1. The way to get rid of redundant points. Now I am first calculating all the points, and then use removevredundancy to remove the redundant points. Maybe another way is to construct a new VRepresentation at the beginning of each iteration, and update it gradually. (If the found point is in the corresponding HRepresentation, we do not change the VRepresentation. Otherwise, we add this point to VRepresentation. One possible drawback is that we have to transform VRepresentation to HRepresentation for many times.) I am not sure which way would be faster.

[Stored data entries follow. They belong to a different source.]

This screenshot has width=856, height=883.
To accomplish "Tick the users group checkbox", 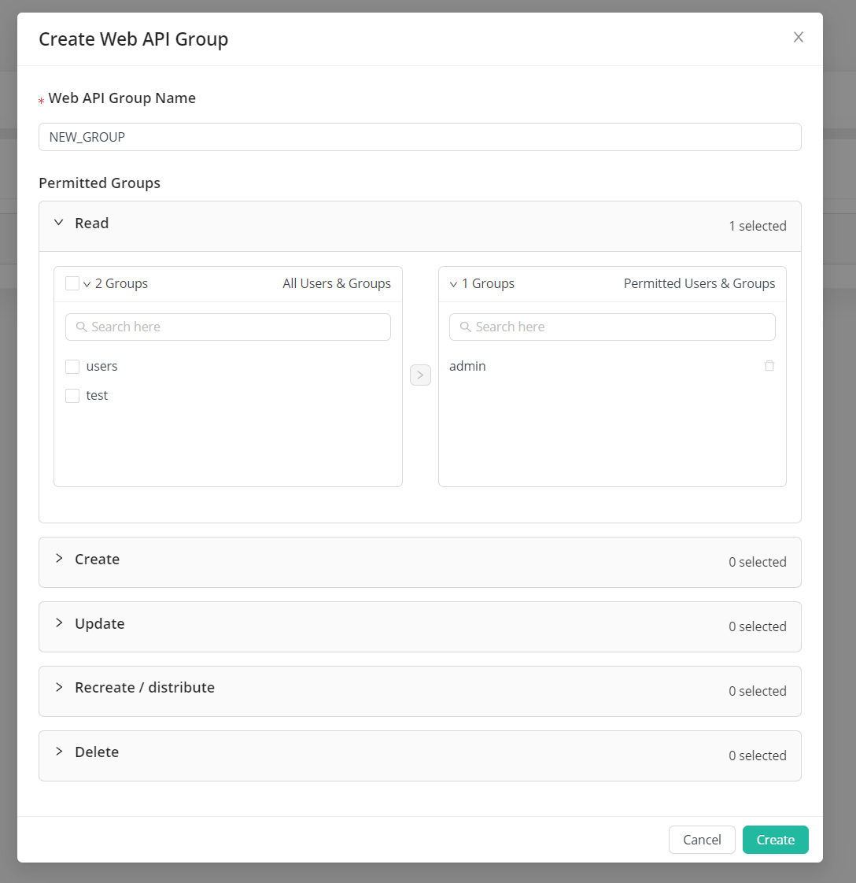I will tap(72, 367).
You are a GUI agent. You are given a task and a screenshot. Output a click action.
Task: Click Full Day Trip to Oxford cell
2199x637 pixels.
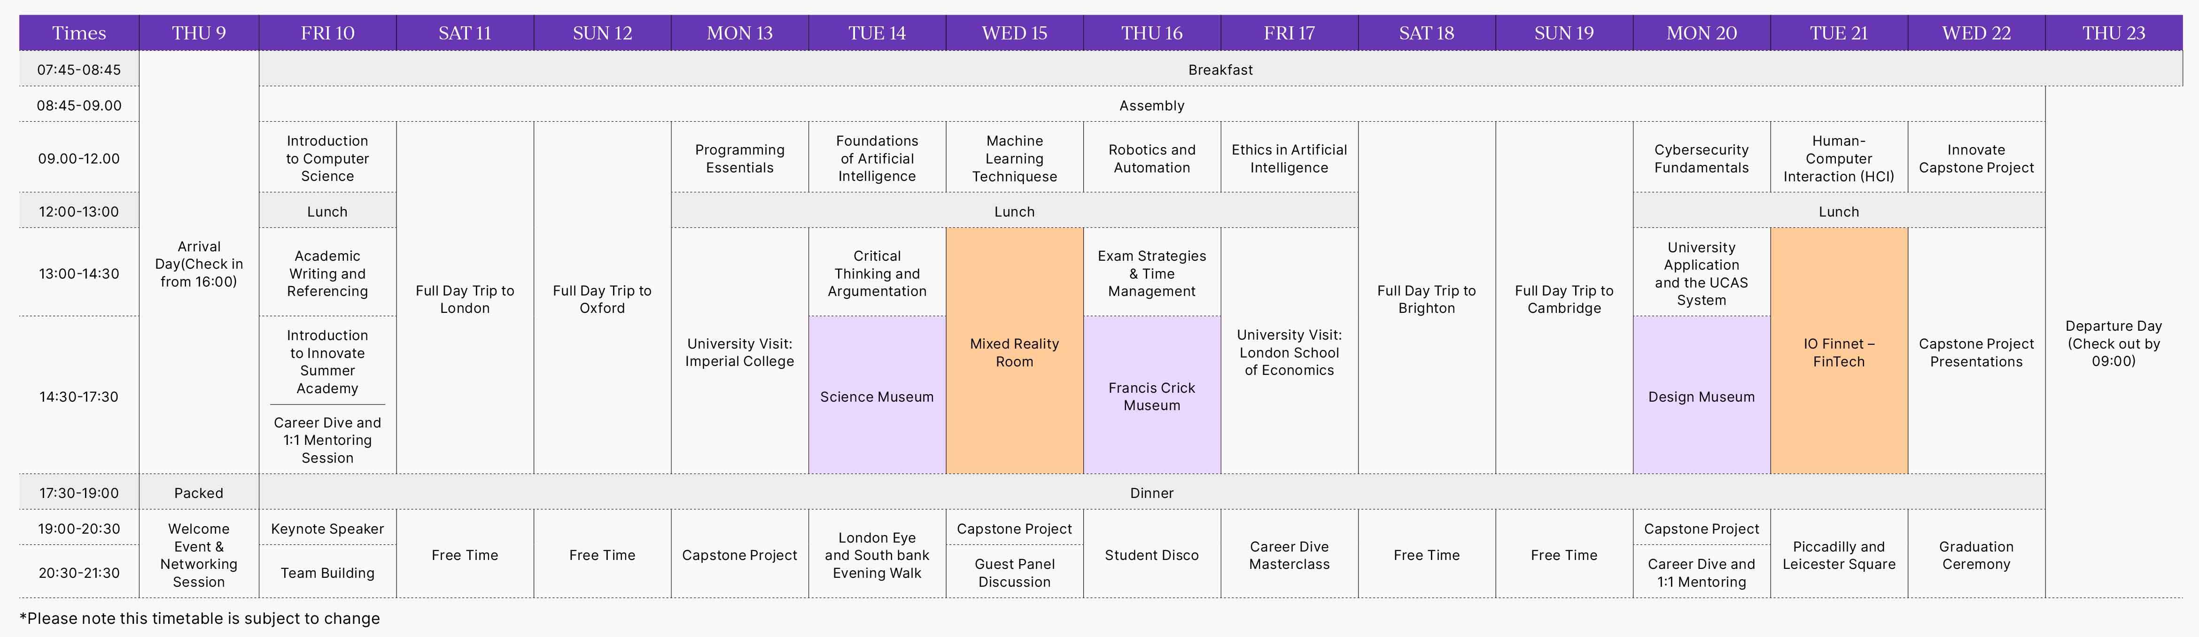pos(602,299)
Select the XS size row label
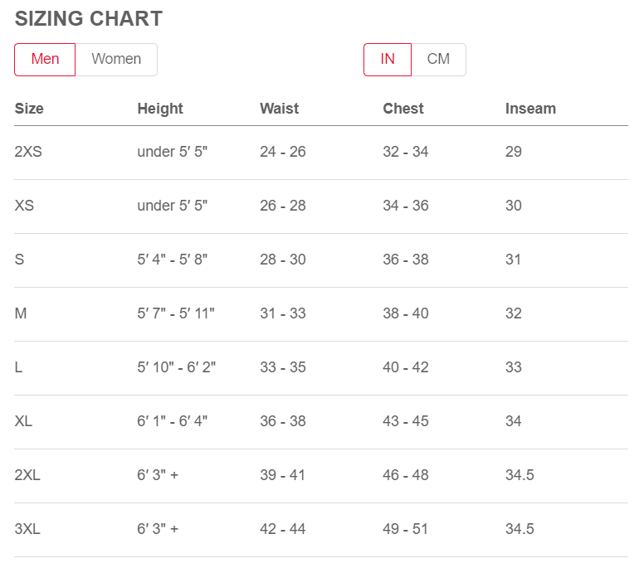The height and width of the screenshot is (568, 639). pyautogui.click(x=24, y=206)
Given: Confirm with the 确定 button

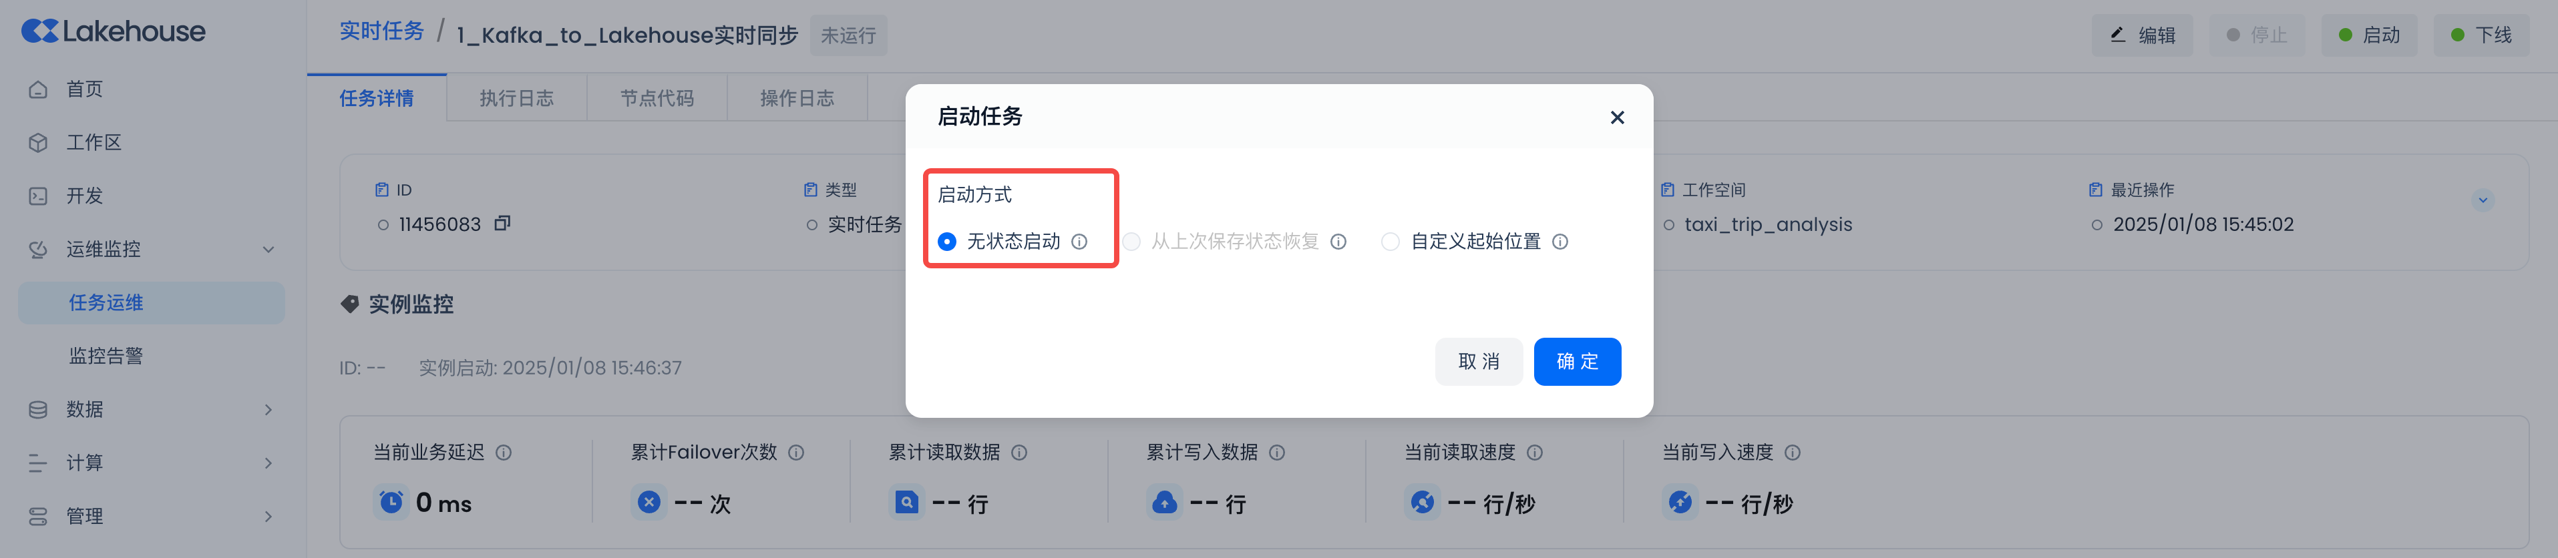Looking at the screenshot, I should (1577, 361).
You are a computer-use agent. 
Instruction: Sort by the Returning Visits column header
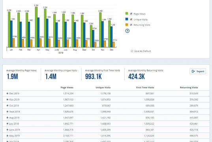[x=189, y=88]
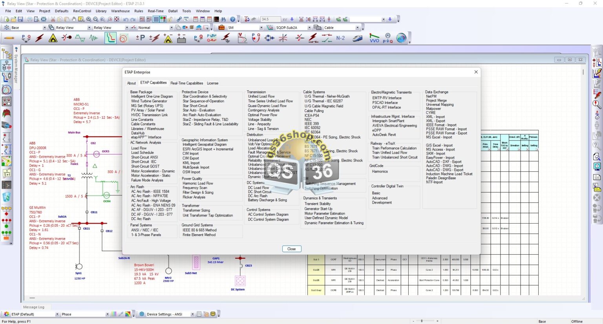Click the blue Help question mark icon
Image resolution: width=603 pixels, height=324 pixels.
pyautogui.click(x=233, y=19)

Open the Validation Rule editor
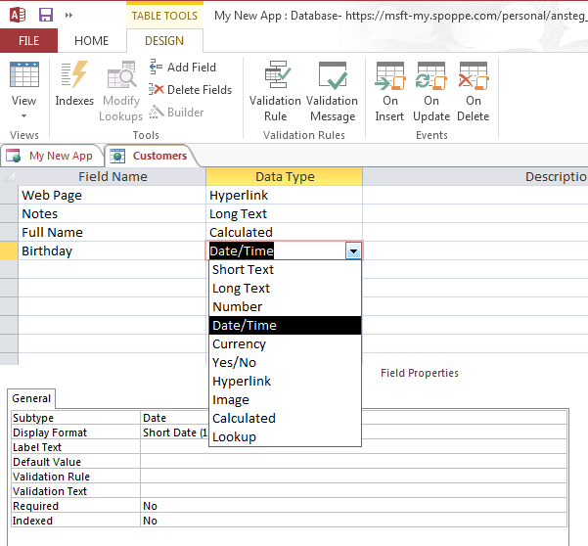[275, 88]
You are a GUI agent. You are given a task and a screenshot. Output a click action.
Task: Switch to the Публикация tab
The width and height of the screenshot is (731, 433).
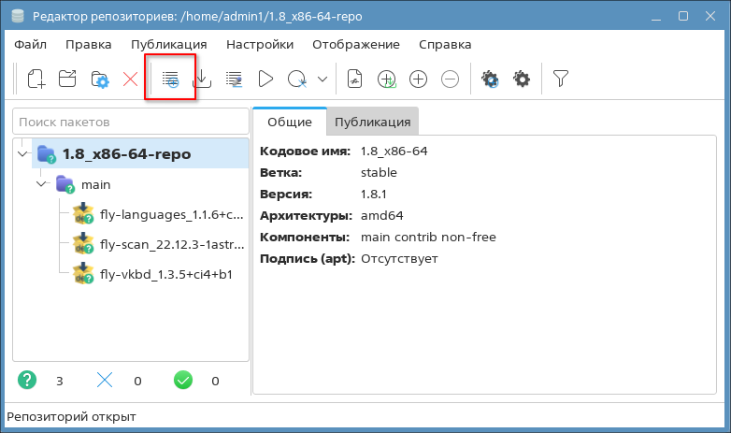372,122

2. The way to find intersection points for each pair of IC boundaries. Now I am constructing a polyhedron p_IC and then use method intersect. After get the vertices of intersection polyhedron p_inter, I check each vertex to see if v[1] == IC1 or v[2] == IC2. Another possible way is to set a optimization problem. Given the current polyhedron p, what is the extreme value of v[2] if we set v[1] = IC1. In this case, we don't need to construct p_IC and don't need to intersect polyhedra neither. I am not sure if Polyhedra.jl provides method to do this though.

[coveralls]

Coverage increased (+0.5%) to 94.588% when pulling 7d4b2ee on shizejin:add_AS_algorithm into 7ffab27 on QuantEcon:master.

[coveralls]

Coverage increased (+0.5%) to 94.588% when pulling 4fbf004 on shizejin:add_AS_algorithm into 7ffab27 on QuantEcon:master.

[sglyon]

Thank you @shizejin for writing this up.

Also thanks to @cc7768 for the initial review. @cc7768, would you be willing to see this PR through to the end and eventually merge when it is ready to go?

[oyamad]

@shizejin What is the status of this PR?

[shizejin]

@oyamad Currently the performance is still not as desirable. But it seems that there has been many updates in Polyhedra.jl. I will check in a few days to see if these updates solve the performance issue in this PR.